Richard Pousette-Dart was born in St. Paul, Minnesota, to a poet mother and a painter father who throughout his formative years strongly encouraged their second son to pursue his art. While he was still a young child, his parents relocated to Valhalla, New York. Pousette-Dart briefly attended nearby Bard College before moving to New York City to devote himself full time to painting and sculpture.
Along with artists Robert Motherwell, Mark Rothko, and Willem de Kooning, Pousette-Dart became a founder of the New York School, which thrived during the immediate postwar decade. Like its other members, Pousette-Dart turned away from realism, creating abstract, spontaneous-seeming compositions that incorporated Freudian and Jungian symbolism and elements of European modernism.

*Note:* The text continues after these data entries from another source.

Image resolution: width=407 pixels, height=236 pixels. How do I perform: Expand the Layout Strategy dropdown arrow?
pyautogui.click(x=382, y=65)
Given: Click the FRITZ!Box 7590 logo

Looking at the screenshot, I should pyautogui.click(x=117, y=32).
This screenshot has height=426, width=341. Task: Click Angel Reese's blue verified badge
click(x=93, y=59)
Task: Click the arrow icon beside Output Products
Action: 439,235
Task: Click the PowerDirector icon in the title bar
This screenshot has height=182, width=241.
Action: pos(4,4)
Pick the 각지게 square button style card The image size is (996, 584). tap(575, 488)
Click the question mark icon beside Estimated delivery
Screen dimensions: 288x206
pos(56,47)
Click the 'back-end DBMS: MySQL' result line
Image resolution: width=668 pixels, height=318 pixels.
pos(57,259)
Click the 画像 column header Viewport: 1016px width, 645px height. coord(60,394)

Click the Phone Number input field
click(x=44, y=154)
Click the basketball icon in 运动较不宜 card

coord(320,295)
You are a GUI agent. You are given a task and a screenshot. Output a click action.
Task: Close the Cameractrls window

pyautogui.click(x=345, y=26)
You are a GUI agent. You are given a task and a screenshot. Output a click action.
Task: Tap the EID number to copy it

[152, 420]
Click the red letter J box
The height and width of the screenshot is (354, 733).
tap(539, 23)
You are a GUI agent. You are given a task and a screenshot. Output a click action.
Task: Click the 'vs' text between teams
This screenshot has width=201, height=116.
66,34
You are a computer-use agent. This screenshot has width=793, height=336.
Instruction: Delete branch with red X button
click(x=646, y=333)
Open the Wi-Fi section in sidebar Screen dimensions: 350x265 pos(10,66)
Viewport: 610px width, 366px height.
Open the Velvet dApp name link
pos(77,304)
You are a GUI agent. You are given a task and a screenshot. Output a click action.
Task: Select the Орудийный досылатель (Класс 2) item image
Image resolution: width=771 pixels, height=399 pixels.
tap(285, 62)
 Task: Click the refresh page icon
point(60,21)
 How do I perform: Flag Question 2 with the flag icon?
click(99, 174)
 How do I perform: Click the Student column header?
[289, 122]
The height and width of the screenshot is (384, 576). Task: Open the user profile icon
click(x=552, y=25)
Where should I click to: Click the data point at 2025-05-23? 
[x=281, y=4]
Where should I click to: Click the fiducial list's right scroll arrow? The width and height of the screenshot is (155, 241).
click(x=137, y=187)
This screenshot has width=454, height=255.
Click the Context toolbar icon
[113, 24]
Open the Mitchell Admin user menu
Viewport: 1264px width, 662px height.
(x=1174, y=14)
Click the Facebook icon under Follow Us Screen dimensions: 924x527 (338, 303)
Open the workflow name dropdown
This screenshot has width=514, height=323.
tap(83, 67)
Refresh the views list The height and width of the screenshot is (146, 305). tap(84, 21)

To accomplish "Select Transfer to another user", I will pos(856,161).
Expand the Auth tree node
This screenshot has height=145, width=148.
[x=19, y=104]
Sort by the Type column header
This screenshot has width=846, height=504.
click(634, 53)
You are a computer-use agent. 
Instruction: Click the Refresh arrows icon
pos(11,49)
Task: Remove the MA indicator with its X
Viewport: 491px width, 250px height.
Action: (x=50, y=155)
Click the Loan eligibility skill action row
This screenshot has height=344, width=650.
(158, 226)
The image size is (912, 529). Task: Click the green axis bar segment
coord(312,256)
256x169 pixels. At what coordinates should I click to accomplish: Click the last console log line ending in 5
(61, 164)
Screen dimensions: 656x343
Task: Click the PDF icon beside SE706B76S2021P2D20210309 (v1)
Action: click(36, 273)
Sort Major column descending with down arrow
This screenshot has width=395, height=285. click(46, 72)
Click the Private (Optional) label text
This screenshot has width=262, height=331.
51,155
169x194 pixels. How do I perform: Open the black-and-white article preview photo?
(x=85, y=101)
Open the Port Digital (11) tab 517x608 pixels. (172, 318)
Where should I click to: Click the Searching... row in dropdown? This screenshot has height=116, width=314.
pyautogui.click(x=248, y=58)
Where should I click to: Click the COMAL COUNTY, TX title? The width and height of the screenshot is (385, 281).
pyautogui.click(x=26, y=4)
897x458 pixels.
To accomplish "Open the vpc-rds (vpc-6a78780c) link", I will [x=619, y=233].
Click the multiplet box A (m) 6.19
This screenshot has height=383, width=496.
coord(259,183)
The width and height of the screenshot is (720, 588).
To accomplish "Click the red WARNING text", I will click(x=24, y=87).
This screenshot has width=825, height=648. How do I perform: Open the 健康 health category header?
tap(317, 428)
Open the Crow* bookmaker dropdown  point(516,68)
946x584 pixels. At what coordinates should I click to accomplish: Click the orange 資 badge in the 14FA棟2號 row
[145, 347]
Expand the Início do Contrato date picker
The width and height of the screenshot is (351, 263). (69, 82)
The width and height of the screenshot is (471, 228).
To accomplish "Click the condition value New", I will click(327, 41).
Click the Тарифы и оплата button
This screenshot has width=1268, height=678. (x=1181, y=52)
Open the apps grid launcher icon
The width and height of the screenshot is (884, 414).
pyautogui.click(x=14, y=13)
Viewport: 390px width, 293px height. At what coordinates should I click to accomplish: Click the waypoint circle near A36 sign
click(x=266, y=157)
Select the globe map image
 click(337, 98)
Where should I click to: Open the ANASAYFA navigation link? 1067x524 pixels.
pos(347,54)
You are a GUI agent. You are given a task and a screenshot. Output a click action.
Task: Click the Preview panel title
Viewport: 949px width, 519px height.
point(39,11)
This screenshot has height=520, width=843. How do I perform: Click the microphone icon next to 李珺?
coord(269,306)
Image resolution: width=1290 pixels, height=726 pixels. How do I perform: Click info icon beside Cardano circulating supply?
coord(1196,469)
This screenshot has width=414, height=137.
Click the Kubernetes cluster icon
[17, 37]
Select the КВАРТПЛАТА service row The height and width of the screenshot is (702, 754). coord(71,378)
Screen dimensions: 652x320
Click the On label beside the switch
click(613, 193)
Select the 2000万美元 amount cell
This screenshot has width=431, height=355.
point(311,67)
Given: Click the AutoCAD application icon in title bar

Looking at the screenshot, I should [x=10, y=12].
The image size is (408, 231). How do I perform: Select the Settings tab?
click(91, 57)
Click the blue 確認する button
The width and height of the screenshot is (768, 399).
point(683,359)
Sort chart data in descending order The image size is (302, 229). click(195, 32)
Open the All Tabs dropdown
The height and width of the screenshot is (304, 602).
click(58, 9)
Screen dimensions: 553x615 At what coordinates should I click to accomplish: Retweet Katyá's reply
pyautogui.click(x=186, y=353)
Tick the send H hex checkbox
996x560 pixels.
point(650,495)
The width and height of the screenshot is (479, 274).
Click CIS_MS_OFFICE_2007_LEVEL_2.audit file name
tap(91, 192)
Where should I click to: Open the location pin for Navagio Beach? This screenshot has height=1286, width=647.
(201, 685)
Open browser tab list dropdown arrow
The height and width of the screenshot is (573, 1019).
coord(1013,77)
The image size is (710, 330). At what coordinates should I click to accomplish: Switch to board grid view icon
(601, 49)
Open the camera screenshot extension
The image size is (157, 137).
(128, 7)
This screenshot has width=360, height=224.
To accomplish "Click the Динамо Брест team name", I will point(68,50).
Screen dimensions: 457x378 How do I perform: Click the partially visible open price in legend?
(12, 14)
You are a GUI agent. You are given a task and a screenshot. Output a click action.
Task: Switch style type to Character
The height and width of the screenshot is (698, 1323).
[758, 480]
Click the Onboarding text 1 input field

In the 1950s the artist produced a series of white paintings with penciled lines in which the bird motif of his small brass sculptures from the 1930s reappeared. Abandoning the all-white approach in the late fifties, Pousette-Dart began to build up thick, stucco-like surfaces of expressive color. His work grew in scale in the 1960s and 1970s, and by the late seventies his simplified, pointillist compositions were suggesting exploding stars, planets, and the depths of infinite space.
Throughout his career, Pousette-Dart also taught painting at a number of New York institutions, including the New School for Social Research, the School of Visual Arts, Columbia University, Sarah Lawrence College, and the Art Students League. In 1981 he received the first annual “Distinguished Lifetime in Art” award from the Louis Comfort Tiffany Foundation. The following year Pousette-Dart was chosen by the International Committee of the Venice Biennale to exhibit in the main pavilion.